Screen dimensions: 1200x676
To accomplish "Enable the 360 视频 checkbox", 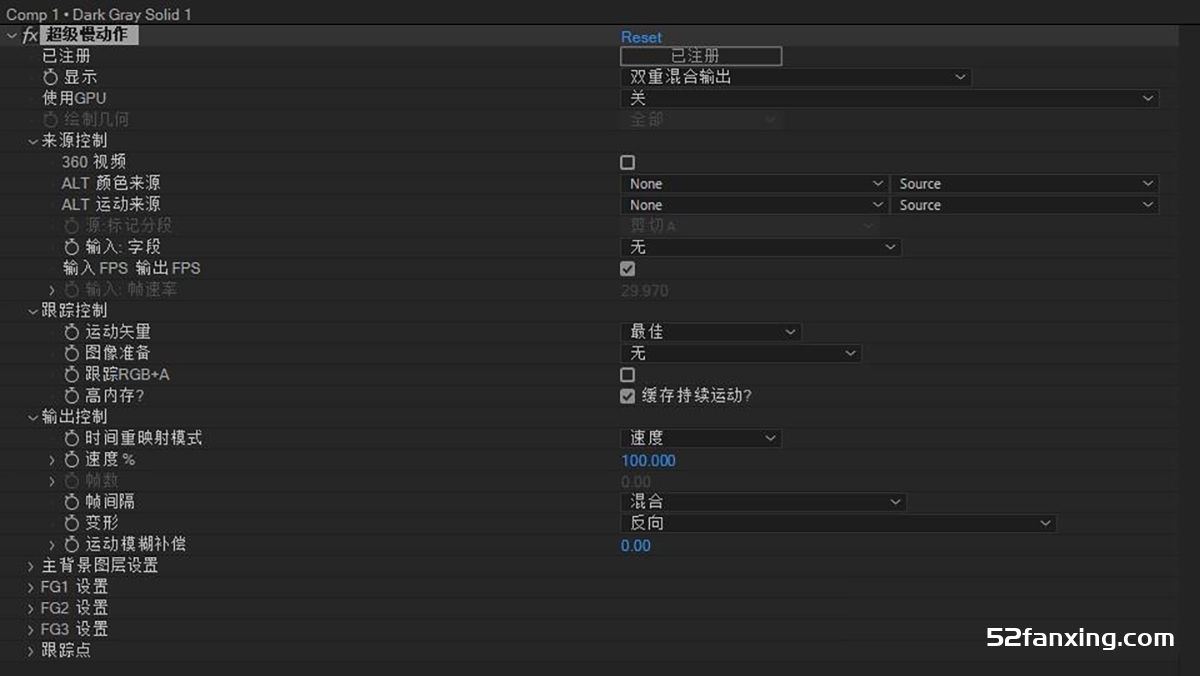I will (x=628, y=162).
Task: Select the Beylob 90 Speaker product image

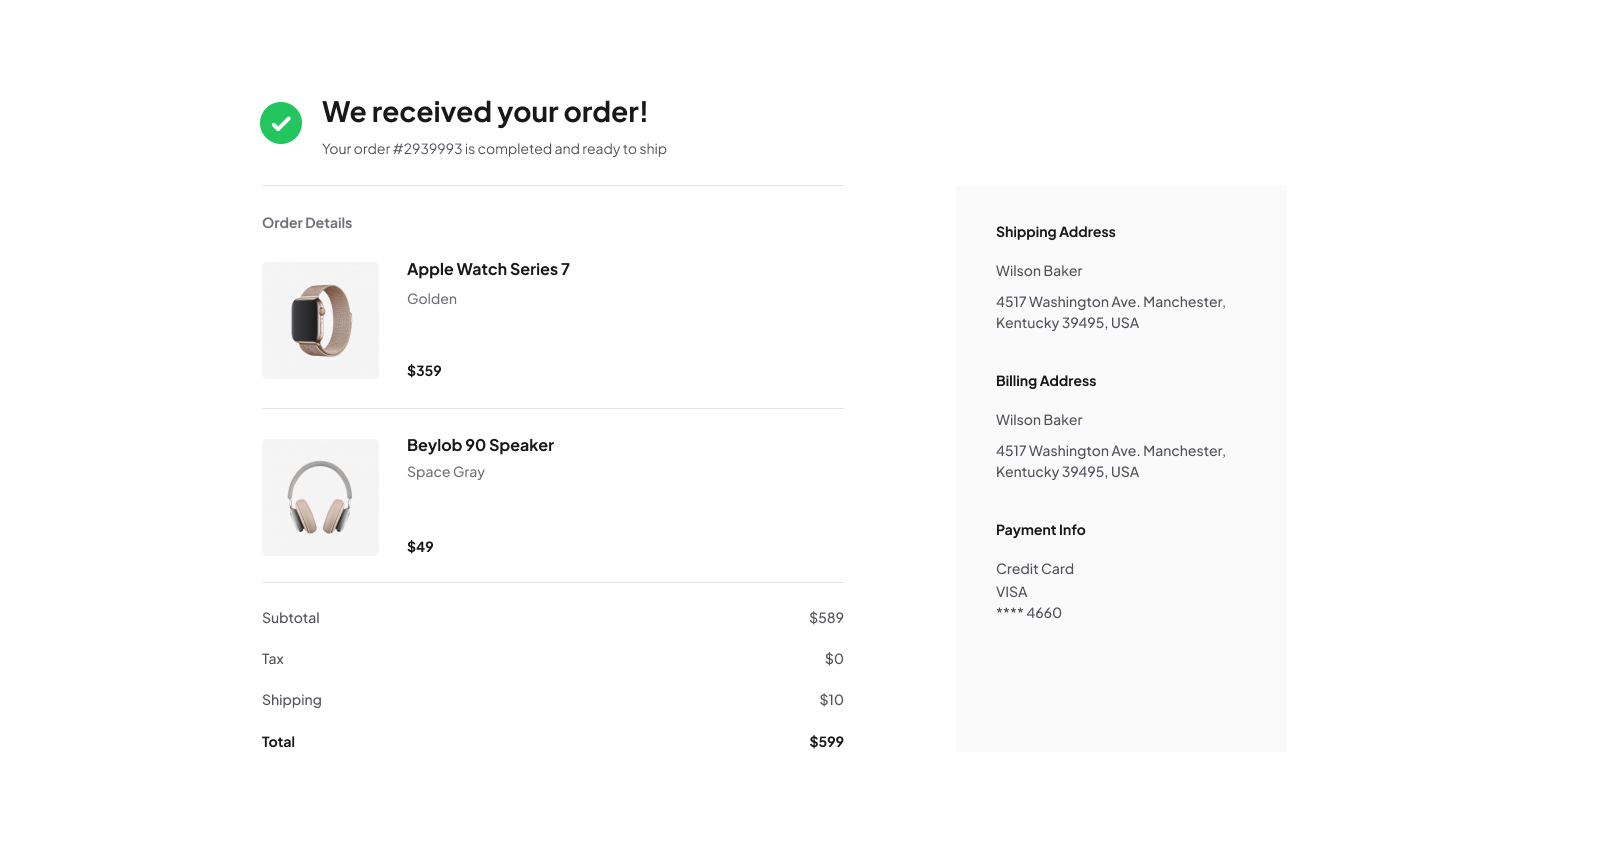Action: pos(320,497)
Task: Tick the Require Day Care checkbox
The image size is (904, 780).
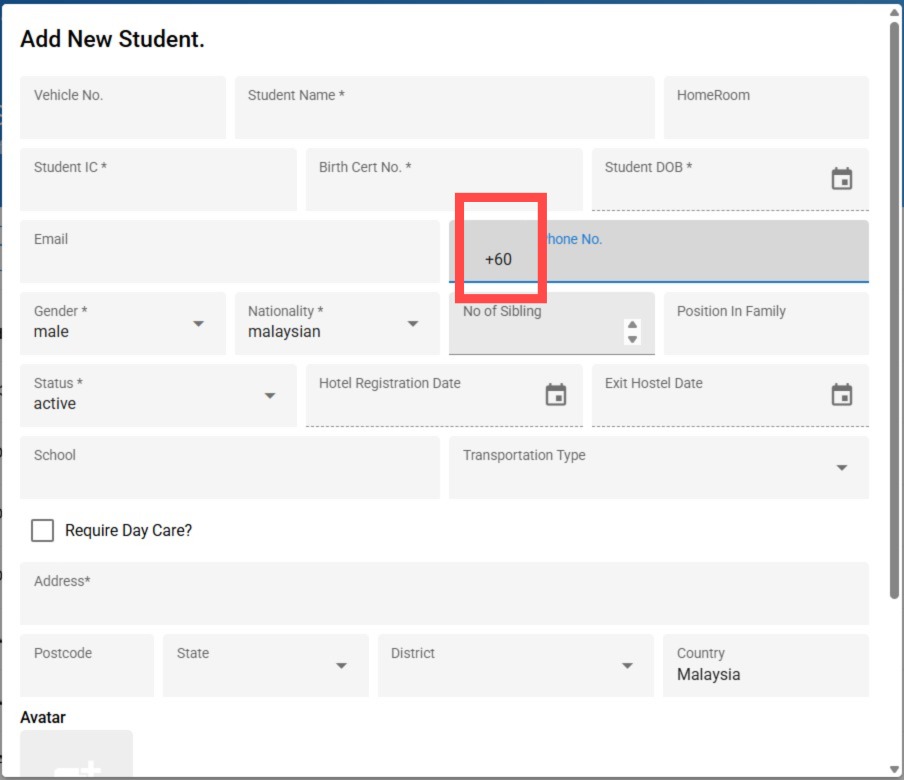Action: (42, 530)
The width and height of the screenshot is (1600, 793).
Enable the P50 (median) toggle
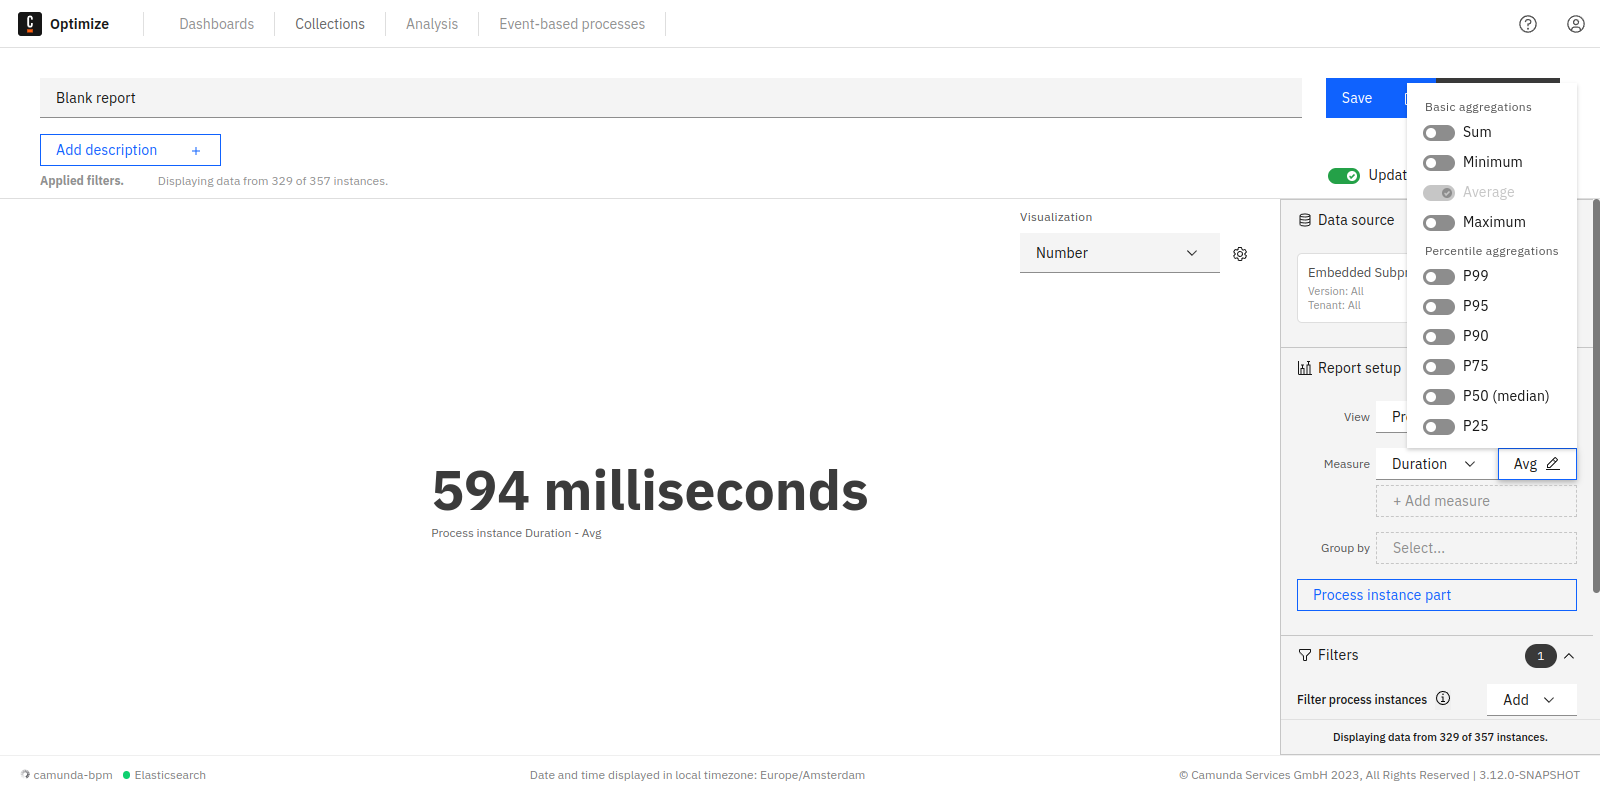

→ Exercise description
Restate word for word the lines from the one holding "The image size is (904, 780)." down through the last line of the records above, and do not include the pictures.

→ Expected answer
The image size is (904, 780).
Action: (42, 530)
The width and height of the screenshot is (1600, 793).
Enable the P50 (median) toggle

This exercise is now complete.